Again, it would be misdirection to simply raise these issues as a reason not to allow refugees. The risks are very real, and we should not downplay them, but the crisis is just as real, and it would be absurd to only help those who could prove their good intent. We need to accept and help refugees with our eyes wide open. Countries such as Saudi Arabia have taken this risk to heart and do not take in refugees. They have, however, provided hundreds of millions of dollars to provide refuges in Syria with food and shelter. Perhaps the New Zealand Government could approach Saudi Arabia to help subsidise the costs of hosting refugees.
The social and cultural risk: the concern is that refugees will not fit in with our values or, even worse, they may overwhelm the host culture to a point where the values of that culture are lost.
This point was made by Hungarian Prime Minister Viktor Orban, who said that Muslim refugees threatened Europe's Christian identity and roots. This statement again seemed to be a case of misdirection, since Europe is usually seen as a paragon of enlightened secularism - but in the face of this crisis its Christian roots seem to matter most.
Even if we seek to preserve those Christian roots, surely we must also pay attention to Christian values, such as helping the needy.

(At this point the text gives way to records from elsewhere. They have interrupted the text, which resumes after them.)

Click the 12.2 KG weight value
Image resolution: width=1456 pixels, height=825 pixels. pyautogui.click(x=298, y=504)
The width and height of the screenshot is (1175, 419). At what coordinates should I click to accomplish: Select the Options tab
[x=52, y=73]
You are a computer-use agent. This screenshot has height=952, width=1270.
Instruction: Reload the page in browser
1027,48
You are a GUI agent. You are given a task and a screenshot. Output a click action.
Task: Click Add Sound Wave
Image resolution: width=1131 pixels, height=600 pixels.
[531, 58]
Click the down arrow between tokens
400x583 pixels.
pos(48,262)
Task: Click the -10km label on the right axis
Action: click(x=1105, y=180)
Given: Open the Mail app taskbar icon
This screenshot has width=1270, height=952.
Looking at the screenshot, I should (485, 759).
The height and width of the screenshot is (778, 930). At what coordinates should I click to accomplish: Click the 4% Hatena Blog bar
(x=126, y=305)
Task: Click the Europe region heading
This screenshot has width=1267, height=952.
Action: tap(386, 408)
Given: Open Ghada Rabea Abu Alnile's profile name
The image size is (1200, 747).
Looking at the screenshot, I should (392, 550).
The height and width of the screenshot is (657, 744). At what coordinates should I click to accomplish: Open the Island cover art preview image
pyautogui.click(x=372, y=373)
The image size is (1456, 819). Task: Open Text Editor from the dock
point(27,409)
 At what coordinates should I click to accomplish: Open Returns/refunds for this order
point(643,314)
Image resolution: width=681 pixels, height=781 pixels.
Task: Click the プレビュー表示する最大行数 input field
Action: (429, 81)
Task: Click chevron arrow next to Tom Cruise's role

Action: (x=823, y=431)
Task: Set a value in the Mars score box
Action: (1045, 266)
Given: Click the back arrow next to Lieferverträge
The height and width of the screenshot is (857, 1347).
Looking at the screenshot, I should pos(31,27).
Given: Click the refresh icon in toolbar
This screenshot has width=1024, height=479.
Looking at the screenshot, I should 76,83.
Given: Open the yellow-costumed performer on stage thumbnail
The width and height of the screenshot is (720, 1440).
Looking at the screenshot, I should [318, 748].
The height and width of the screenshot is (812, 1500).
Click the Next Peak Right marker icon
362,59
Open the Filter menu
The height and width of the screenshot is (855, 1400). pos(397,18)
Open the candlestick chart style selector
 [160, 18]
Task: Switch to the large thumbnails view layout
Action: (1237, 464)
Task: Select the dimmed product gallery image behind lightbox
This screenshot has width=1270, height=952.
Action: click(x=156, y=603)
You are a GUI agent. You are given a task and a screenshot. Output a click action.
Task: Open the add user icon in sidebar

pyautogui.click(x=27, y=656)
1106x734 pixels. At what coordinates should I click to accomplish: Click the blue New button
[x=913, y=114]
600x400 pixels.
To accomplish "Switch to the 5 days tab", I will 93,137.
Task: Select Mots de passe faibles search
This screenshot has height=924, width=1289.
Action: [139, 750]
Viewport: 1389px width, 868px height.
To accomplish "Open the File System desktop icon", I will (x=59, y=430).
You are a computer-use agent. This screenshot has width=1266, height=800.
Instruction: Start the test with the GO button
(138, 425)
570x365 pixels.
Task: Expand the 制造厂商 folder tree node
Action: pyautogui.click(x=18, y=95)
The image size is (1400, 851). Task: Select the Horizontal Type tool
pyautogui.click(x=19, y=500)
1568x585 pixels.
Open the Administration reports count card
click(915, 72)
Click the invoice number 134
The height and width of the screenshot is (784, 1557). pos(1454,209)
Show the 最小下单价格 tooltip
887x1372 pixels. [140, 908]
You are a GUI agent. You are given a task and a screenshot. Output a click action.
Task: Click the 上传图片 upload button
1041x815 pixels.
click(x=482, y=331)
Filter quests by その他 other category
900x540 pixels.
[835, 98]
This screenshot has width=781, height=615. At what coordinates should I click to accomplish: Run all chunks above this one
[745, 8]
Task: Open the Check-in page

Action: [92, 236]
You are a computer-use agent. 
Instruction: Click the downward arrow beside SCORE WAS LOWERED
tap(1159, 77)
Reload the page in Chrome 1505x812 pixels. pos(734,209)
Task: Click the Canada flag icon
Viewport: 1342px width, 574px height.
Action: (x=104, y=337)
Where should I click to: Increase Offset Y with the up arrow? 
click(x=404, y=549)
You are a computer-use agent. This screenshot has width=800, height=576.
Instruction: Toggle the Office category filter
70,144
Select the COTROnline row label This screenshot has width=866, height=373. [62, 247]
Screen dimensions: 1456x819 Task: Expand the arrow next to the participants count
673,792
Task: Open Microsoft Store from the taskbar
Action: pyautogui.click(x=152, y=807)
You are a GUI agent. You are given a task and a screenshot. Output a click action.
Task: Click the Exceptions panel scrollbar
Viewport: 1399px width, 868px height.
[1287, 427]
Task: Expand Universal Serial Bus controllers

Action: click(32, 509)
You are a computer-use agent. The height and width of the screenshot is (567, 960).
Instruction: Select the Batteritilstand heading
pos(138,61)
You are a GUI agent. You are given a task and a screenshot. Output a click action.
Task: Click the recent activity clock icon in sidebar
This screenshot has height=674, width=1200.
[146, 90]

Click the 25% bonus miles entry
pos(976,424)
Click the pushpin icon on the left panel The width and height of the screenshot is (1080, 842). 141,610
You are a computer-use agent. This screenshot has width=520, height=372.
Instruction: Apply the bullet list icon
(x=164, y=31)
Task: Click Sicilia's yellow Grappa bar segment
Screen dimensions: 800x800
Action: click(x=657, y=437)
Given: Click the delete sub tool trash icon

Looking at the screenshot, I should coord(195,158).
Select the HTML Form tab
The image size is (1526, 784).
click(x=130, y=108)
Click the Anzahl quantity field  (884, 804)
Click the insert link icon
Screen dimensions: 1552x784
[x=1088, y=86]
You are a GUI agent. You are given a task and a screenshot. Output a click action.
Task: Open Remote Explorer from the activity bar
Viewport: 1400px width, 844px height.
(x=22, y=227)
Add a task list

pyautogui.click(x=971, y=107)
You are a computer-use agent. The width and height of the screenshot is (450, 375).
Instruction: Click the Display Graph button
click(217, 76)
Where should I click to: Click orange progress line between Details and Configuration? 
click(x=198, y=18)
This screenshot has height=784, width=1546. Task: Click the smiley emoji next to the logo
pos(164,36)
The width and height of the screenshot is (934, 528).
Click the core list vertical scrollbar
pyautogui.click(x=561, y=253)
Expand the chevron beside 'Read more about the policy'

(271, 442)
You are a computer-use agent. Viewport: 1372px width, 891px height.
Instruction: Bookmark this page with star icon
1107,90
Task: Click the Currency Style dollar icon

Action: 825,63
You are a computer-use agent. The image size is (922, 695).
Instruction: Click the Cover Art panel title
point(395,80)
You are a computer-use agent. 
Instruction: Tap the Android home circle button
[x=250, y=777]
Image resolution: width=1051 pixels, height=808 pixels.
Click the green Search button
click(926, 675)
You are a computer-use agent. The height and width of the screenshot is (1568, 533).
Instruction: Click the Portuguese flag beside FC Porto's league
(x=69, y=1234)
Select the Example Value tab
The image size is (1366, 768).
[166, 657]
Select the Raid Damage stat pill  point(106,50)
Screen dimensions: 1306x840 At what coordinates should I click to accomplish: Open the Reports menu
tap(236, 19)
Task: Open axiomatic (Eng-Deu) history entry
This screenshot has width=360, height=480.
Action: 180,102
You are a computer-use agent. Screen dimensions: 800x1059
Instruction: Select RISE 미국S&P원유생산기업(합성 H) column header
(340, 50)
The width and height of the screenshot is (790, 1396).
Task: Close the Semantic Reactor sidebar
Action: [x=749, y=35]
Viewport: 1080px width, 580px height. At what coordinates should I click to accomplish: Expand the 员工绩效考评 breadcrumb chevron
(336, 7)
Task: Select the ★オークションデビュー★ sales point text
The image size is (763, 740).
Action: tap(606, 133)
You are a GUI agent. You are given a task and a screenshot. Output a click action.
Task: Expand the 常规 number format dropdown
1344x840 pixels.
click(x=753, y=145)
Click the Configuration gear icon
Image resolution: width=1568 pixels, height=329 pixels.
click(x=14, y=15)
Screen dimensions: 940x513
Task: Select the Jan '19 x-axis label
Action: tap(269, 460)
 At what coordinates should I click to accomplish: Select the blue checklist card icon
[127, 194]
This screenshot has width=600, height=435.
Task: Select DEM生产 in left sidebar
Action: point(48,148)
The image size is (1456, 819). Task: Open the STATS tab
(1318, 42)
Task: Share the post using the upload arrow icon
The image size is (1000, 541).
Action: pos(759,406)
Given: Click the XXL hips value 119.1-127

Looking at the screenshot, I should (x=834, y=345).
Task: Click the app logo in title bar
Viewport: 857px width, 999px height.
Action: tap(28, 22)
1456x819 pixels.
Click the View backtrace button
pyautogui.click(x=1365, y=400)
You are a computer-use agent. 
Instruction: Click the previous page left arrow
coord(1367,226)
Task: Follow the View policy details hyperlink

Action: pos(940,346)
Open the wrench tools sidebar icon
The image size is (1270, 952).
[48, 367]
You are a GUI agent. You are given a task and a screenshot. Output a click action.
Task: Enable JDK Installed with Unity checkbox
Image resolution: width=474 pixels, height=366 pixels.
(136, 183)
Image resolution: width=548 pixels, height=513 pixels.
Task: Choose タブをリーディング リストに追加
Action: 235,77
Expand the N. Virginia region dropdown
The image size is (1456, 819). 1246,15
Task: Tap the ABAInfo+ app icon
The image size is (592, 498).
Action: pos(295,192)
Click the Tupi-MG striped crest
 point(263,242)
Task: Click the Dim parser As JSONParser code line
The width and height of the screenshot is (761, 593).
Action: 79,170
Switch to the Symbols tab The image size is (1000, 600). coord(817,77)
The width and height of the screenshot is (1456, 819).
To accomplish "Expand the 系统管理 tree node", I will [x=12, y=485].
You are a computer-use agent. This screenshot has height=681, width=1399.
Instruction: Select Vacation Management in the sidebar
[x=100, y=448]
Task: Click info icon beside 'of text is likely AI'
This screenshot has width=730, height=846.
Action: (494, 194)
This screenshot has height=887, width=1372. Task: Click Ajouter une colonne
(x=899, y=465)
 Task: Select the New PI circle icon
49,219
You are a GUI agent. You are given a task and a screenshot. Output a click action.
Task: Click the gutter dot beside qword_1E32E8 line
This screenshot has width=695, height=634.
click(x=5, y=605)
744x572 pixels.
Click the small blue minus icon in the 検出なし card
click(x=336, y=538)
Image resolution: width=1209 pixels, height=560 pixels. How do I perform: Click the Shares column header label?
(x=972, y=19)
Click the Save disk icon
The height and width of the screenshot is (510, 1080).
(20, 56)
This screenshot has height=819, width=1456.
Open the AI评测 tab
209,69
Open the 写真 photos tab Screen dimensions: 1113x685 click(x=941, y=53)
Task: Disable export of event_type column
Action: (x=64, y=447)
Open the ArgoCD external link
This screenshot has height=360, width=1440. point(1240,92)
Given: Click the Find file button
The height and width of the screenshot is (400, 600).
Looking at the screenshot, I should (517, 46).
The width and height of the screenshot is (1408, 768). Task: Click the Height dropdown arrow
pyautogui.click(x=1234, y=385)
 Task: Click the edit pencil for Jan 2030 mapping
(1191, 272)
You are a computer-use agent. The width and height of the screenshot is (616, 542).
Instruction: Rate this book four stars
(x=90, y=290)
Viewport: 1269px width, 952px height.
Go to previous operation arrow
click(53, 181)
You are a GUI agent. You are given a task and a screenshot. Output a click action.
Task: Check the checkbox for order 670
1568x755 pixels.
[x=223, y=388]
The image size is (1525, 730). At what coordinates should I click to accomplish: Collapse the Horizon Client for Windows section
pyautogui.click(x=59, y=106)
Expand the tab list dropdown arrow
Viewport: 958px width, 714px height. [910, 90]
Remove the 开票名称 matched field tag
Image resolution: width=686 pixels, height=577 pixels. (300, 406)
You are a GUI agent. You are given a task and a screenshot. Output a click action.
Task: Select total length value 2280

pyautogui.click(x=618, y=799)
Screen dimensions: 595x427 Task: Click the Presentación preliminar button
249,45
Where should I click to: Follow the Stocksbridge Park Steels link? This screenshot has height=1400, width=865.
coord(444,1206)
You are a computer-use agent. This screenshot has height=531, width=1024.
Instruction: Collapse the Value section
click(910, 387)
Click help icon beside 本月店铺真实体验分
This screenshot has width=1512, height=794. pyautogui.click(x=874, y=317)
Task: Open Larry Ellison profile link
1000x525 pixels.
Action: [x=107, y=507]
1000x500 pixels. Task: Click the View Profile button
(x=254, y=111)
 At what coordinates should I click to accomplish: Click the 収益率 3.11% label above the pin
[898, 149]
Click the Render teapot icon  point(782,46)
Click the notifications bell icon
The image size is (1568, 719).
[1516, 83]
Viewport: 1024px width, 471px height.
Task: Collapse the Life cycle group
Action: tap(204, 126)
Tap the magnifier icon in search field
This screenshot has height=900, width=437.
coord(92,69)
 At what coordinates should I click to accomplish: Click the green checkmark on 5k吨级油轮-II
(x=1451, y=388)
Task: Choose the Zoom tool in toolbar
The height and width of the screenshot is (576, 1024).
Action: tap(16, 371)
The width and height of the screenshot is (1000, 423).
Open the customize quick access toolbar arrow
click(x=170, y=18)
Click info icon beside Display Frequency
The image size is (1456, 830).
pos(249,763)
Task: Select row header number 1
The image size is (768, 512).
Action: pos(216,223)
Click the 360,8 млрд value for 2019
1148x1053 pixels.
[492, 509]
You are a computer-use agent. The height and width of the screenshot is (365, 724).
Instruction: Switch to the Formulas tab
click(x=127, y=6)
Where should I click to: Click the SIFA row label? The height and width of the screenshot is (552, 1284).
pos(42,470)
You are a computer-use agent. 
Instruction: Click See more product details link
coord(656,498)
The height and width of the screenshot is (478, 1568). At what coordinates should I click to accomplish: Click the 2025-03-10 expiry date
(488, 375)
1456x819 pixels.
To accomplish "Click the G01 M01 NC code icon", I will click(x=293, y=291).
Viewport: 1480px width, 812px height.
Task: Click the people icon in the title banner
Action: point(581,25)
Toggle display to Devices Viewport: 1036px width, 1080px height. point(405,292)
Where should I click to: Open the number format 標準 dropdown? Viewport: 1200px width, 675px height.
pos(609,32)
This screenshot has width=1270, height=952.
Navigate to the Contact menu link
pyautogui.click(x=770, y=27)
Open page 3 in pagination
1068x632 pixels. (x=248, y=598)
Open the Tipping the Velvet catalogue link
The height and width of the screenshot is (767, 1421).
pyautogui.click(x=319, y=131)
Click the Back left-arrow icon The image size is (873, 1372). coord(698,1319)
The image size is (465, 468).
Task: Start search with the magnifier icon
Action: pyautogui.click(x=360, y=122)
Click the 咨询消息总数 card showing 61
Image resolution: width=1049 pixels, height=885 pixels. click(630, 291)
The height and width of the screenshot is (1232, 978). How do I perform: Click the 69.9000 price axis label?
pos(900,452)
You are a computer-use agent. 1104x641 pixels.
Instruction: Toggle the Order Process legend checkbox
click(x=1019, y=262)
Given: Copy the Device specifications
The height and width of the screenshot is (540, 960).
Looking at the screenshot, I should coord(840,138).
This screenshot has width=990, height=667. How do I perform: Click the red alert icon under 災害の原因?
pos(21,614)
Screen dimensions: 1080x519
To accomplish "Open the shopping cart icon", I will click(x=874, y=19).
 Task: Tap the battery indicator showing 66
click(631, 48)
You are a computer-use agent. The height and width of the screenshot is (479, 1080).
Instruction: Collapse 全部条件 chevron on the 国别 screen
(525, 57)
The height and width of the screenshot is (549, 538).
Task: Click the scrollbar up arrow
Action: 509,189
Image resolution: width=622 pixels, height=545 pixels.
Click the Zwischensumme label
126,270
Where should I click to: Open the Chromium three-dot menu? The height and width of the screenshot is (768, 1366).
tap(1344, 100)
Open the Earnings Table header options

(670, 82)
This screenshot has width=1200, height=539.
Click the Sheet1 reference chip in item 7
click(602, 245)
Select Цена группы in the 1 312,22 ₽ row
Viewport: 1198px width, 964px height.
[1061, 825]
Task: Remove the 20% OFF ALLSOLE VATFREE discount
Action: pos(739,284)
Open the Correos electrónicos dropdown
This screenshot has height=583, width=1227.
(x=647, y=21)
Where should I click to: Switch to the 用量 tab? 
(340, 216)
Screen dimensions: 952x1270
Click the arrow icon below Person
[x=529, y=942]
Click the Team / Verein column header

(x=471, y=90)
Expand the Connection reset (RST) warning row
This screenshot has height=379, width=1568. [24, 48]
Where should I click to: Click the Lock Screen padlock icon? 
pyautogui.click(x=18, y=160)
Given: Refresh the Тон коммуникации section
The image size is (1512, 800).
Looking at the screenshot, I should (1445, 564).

Australia wants only Syrians who belong to a religious minority. It will be interesting to see how a secular nation will go about testing and evaluating their religious beliefs.
None of these issues are easy to deal with, even when we set emotion aside. Europe is facing a crisis of conscience, as are we, and I can't help but recall a quote that a colleague recently shared with me. The quote belongs to holocaust survivor and philosopher Emmanuel Levinas: "The material needs of the other, are my spiritual needs."
Dr Zain Ali is head of the Islamic studies research unit at the University of Auckland.